Гостиная, большая продолговатая комната на пять окон, носила отпечаток если не скудности средств тетушки, то какой-то неряшливости. Шпалерные обои на стенках выцвели и вытканные на них зеленые травы пожухли, словно побитые дождями и заморозками. Вдоль стены стояла шеренга стульев. Высокие черные спинки их, скошенные внутри ножки напоминали сидящих в ряд кривоногих и недоброжелательных старух.
Тетка впорхнула в гостиную, пробежала вдоль стульев и села у лакированного столика, картинно изогнув шею.
– Ну? – сказала она вместо приветствия и усмехнулась.
– Я давно не получал известий из дому, – промолвил вежливо Никита, стараясь не смотреть на Ирину Ильиничну, чтобы не выдать своей неприязни.
– Понятно. Я знаю, почему вы не получаете известий. Я вас предупреждала об этом несколько месяцев назад. У князя родился сын. Намедни я не приняла вас, дала понять, что нам не надо видеться. Какие мы родственники, право?
– У князя родился сын? – Никита не мог сдержать улыбки.
– Не понимаю, чему вы радуетесь? – Ирина Ильинична встала, давая понять, что прием окончен.
– За что вы так ненавидите отца? – спросил он и тут же пожалел об этом.
Лицо княгини вспыхнуло, плечи вскинулись, и мантилья упала на пол. В руке ее нервно задрожал непонятно откуда появившийся веер.
– А вы смелый молодой человек! О таких вещах не принято спрашивать. Не я его ненавижу. Он меня знать не желает. – Она подошла к поставцу, взяла с полки расписной флакон и долго нюхала его, томно прикрыв глаза.

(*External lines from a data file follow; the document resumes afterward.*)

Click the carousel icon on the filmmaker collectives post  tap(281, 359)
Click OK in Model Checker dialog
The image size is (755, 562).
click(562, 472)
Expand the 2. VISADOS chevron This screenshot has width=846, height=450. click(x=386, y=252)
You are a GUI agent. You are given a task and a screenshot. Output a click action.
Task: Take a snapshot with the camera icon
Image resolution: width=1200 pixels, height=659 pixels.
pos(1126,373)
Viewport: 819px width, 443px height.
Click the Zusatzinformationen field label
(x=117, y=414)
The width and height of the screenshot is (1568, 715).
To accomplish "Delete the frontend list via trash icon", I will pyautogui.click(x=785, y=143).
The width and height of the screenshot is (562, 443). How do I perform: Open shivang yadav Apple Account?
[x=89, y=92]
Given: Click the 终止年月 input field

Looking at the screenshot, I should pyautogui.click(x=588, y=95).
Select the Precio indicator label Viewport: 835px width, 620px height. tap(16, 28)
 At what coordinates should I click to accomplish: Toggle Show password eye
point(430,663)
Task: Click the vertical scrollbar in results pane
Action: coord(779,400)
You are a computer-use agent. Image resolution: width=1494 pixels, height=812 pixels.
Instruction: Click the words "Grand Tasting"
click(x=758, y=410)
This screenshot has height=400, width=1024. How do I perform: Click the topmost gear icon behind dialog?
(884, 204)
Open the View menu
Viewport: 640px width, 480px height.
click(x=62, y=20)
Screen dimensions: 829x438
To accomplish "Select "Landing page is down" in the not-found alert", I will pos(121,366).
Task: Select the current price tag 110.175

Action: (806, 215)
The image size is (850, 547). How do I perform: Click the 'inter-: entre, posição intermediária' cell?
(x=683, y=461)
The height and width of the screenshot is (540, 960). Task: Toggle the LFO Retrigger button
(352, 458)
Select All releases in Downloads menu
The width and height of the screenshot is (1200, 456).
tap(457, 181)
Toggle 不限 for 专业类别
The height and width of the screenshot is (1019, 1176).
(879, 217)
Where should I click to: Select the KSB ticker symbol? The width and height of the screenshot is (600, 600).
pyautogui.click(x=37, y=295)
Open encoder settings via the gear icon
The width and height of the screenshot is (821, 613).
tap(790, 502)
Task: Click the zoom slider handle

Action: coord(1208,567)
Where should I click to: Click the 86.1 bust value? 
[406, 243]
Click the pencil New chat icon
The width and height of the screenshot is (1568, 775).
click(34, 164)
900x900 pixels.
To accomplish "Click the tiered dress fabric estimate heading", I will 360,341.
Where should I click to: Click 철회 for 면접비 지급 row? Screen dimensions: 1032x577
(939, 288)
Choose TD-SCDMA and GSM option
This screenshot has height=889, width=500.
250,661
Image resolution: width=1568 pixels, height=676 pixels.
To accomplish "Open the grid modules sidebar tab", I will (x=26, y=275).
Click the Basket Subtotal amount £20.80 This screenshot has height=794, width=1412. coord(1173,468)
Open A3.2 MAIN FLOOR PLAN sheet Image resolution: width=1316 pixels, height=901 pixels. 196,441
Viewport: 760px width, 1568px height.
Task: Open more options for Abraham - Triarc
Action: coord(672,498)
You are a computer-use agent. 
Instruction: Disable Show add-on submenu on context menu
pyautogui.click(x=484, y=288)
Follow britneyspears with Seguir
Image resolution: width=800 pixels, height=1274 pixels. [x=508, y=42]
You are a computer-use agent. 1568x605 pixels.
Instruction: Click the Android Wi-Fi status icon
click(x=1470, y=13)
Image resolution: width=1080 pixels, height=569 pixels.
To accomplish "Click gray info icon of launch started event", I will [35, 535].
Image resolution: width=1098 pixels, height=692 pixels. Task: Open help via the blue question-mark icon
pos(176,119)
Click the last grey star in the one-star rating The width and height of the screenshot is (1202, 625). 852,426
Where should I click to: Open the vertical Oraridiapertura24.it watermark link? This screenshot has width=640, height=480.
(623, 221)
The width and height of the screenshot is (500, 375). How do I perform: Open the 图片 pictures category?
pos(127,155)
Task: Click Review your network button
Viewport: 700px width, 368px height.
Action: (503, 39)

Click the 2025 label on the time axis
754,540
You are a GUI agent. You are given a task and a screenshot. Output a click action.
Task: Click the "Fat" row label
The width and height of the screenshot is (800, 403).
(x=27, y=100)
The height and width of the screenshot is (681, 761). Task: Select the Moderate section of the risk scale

«Ну и притвора моя тетушка», – подумал Никита.
Решив, что уже прилично показать себя успокоенной, Ирина Ильинична обернулась и, светски улыбнувшись, спросила:
– Вы, верно, без денег?
Никита усмехнулся такой заботе.
– Розовая эссенция, – продолжала тетушка, – та, которую приготовил ваш Гаврила, очень хороша. Уступите его мне. Я хорошо заплачу. Теперь вам не к лицу такая роскошь, как камердинер.
– Я не торгую людьми, сударыня, – сказал Никита и, не простившись, вышел.
По дороге ему вспомнилось:
Иль страшилище ливийских скал, львица, Иль Сциллы лающей поганое брюхо Тебя родило с каменным и злым сердцем?[19 - Стихотворение Катулла «Иль страшилище ливийских скал…».]
Нет, она не львица. Она стареющая, озлобленная, раскрашенная помадой и румянами маска.
Никита не помнил, как очутился на берегу Сретенки. Жуки-плавунцы деловито бегали по воде в болотистой заводи. К берегу прибило самодельный мальчишеский плот. На бревнах ворохом лежали брошенные кувшинки. Никита взял лист и прижал его ладонями к лицу. Лист слабо пахнул малиной.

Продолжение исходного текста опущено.